I due protagonisti divengono quindi un tutt’uno unendo anima e corpo per salvarsi prima ancora che per portare a conclusione l’indagine, perché tra le fredde nevi della Svezia la tangibilità dei corpi e dell’unione degli stessi, diventa l’unica disperata ancora con la realtà di un mondo che ha già escluso molti figli o peggio li ha costretti a fuggire nell’impossibilità di comunicazione con i propri padri (anche qui il rimorso di Erik Vagner sta nelle parole non dette alla nipote).
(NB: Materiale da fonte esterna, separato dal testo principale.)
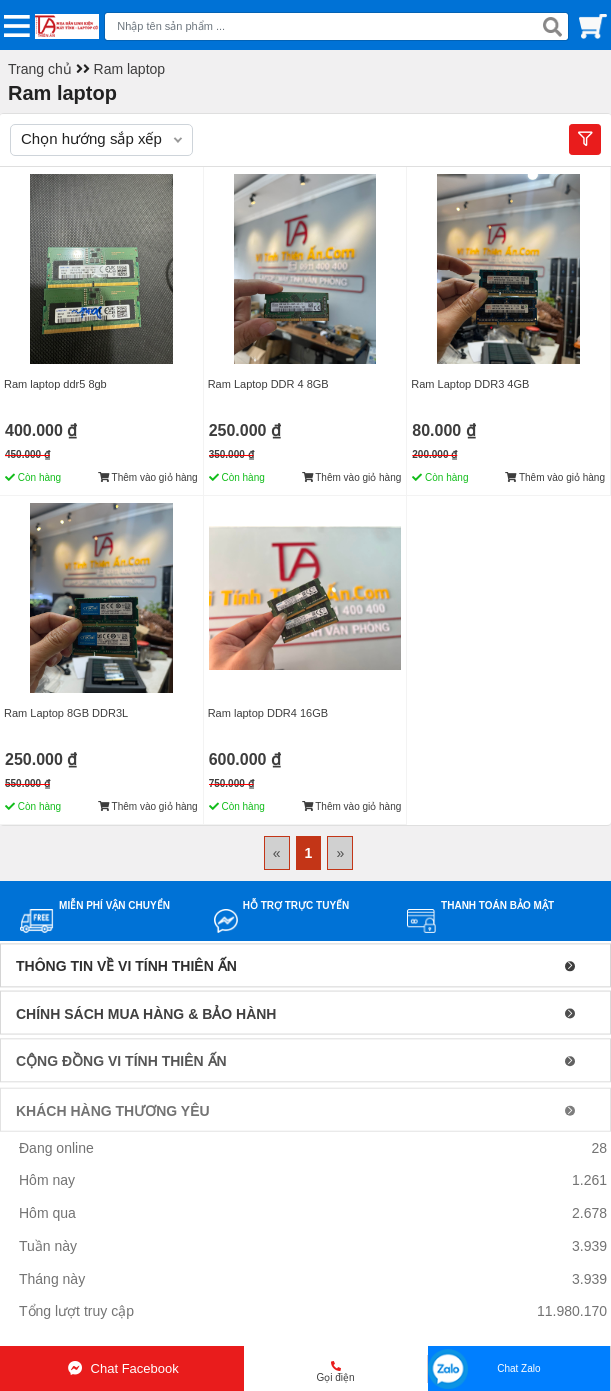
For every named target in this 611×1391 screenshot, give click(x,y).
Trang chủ (40, 69)
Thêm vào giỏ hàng (148, 477)
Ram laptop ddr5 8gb (55, 384)
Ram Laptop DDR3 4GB (470, 384)
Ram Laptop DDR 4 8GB (268, 384)
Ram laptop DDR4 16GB (268, 713)
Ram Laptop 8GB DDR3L (66, 713)
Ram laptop (130, 69)
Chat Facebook (122, 1368)
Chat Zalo (518, 1368)
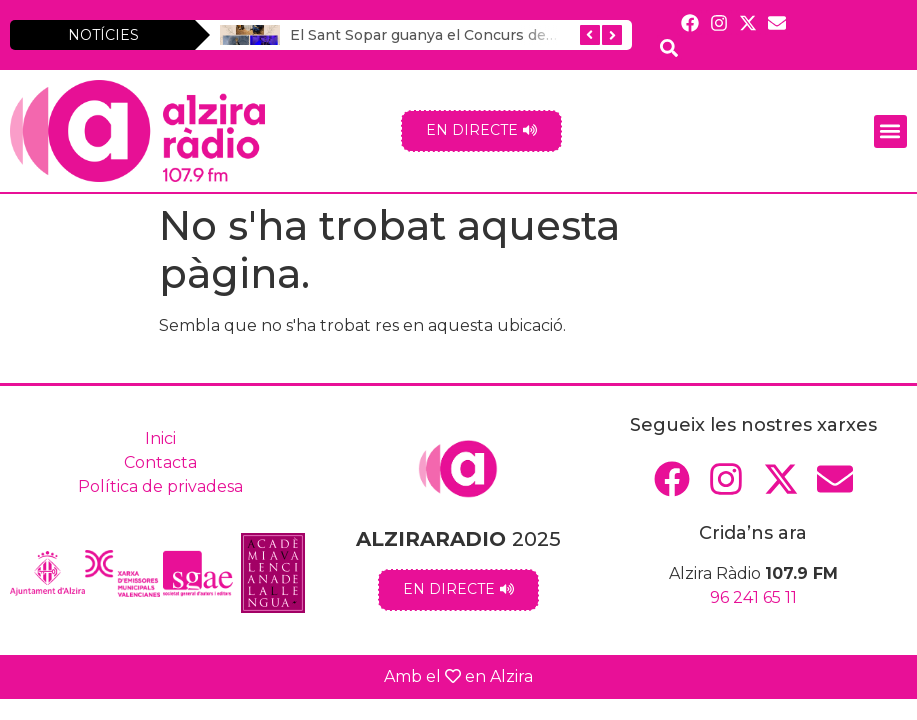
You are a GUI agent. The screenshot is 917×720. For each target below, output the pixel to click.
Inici (160, 438)
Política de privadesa (160, 486)
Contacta (160, 462)
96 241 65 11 (753, 597)
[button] (890, 131)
Uomini che odiano le donne

Fincher e lo sceneggiatore Steven Zaillian, pur rimanendo fedeli a una narrazione didascalica e molto romanzata, inseriscono nel sottotesto una macabra visione personale della società moderna che si attacca allo spettatore con la stessa viscosità con cui il petrolio scivola sui corpi nei titoli di testa, trasformando “Uomini che odiano le donne” in una pellicola adatta a ogni spettatore nonostante un’impronta autoriale che non si ferma ai dettagli scenici o movimenti di macchina, ma che va ricercata nella metafora umana della società moderna costituita sempre più dall’occorrenza del superfluo e dalla cecità autoimposta su quello che ci circonda (la parte finale con la scoperta dell’assassino e quell’allungamento dedicato a Lisbeth è una splendida metafora di quanto appena scritto).